Director’s Report – questions of suffering

As I write these words, the news has been filled with the growing death toll and horrific stories from the Grenfell Tower disaster. Grenfell raises many deeply disturbing questions. How could so many people burn to death right in the heart of one of the most modern cities in the world? How could so many mistakes be made? The Grenfell tragedy also reminds us how suffering and evil are also bound up together—an accidental fire is in one sense a ‘natural disaster’, but then into the mix is added poverty, greed, bad management, and gross human error.
But an event like Grenfell—and the other examples of suffering, tragedy, violence and death that daily fill the headlines—raises another question too. Where is God in all of this? Indeed, many sceptics and doubters would argue that pain and suffering clearly tell us that there is no God.

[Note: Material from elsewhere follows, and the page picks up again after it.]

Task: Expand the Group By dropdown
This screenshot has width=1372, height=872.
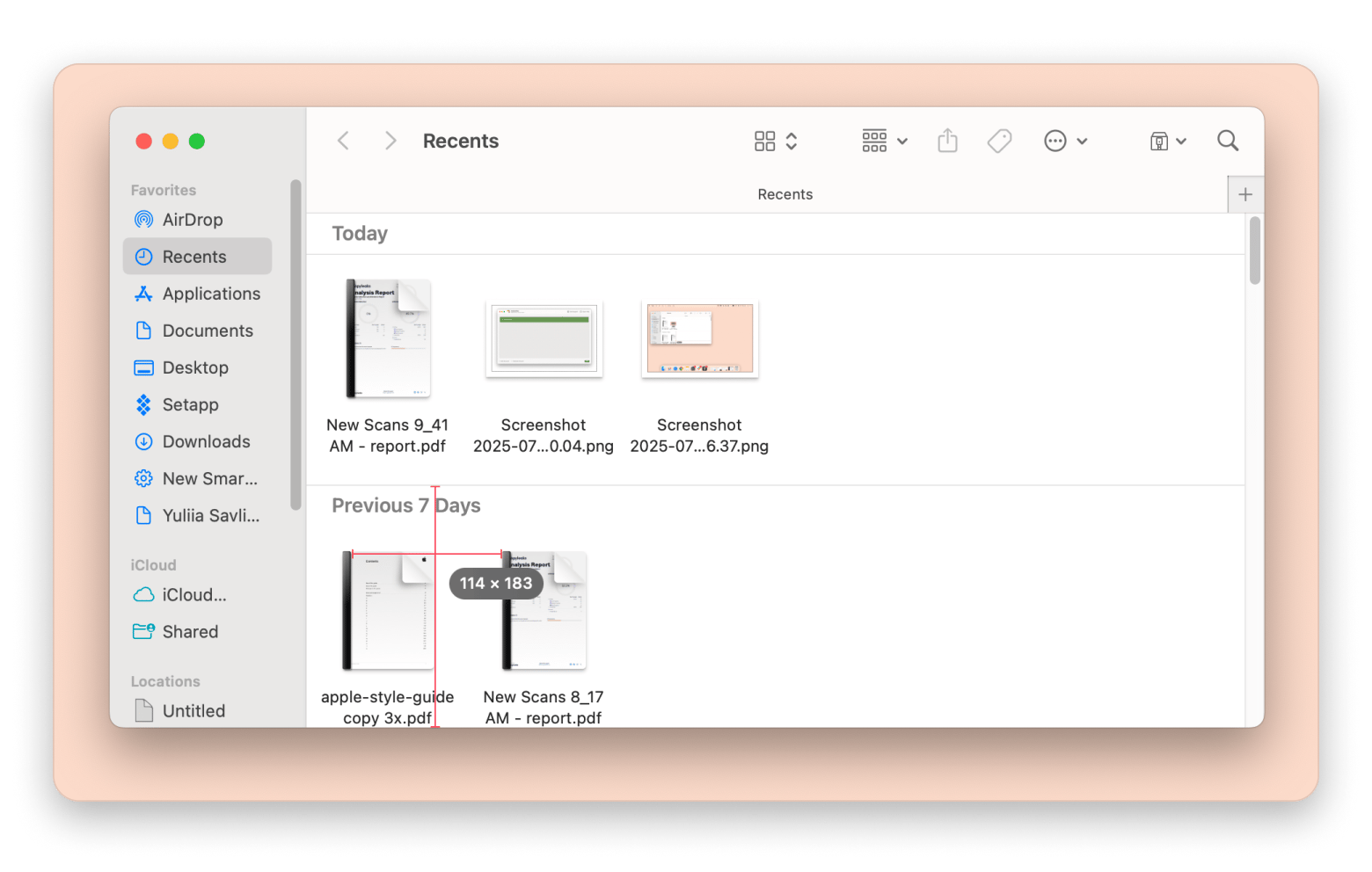Action: pyautogui.click(x=884, y=141)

As Richard Dawkins put it:

The universe we observe has precisely the properties we should expect if there is, at bottom, no design, no purpose, no evil, no good, nothing but blind pitiless indifference.

It’s to answer tough questions like this that we created the SHORT/ANSWERS video series—brief, 3-4 minute films, taking the hardest questions and the sharpest challenges to the Christian faith, and addressing them in a way that both Christians and non-Christians can understand.

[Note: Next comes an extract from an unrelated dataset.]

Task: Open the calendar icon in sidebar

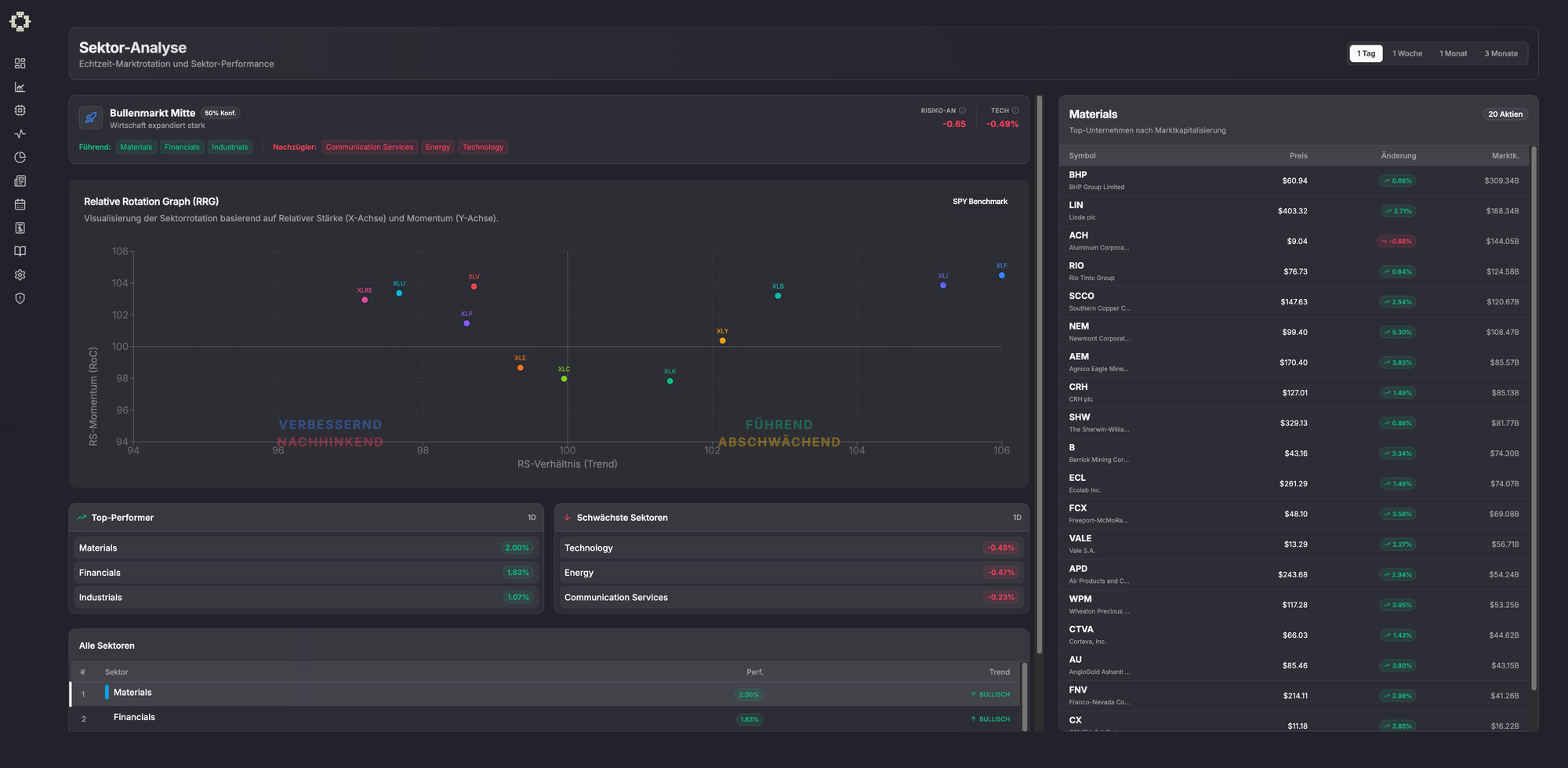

Our latest film addresses the question of pain and suffering and suggests the question isn’t so much what God may have said about suffering and evil, but whether God has done anything about it. You can watch the video on YouTube here and it’s also on Facebook and in even shorter form on Instagram.
Last week, Andy and Al were at a Quench event in a coffee shop in Perth. Andy spoke on ‘How Can I Believe in Christianity When the Church Is So Evil?’ Among the audience was a gentlemen who had begun attending an Alpha Course at a local church but still had questions—indeed, we were told that this very question was one of the major stumbling blocks for him. The man asked questions in the Q&A and afterwards, he and Andy were able to talk. He said to Andy: “That’s the first time I’ve heard somebody answer that question in a way that’s persuasive”.
Apologetics, which we’re passionate about at Solas, is about just that: dealing with people’s honest questions so they are no longer stumbling blocks, so they can see Jesus clearly. Whether it’s the historic misbehaviour of parts of the church, or suffering and evil, or science and faith, or any of a thousand other questions, Solas is there at the coalface, online and offline, helping people see, as 1 Peter 3:15 puts it, that there are reasons for the hope that we have. Thanks for your prayers and your financial support that make this possible.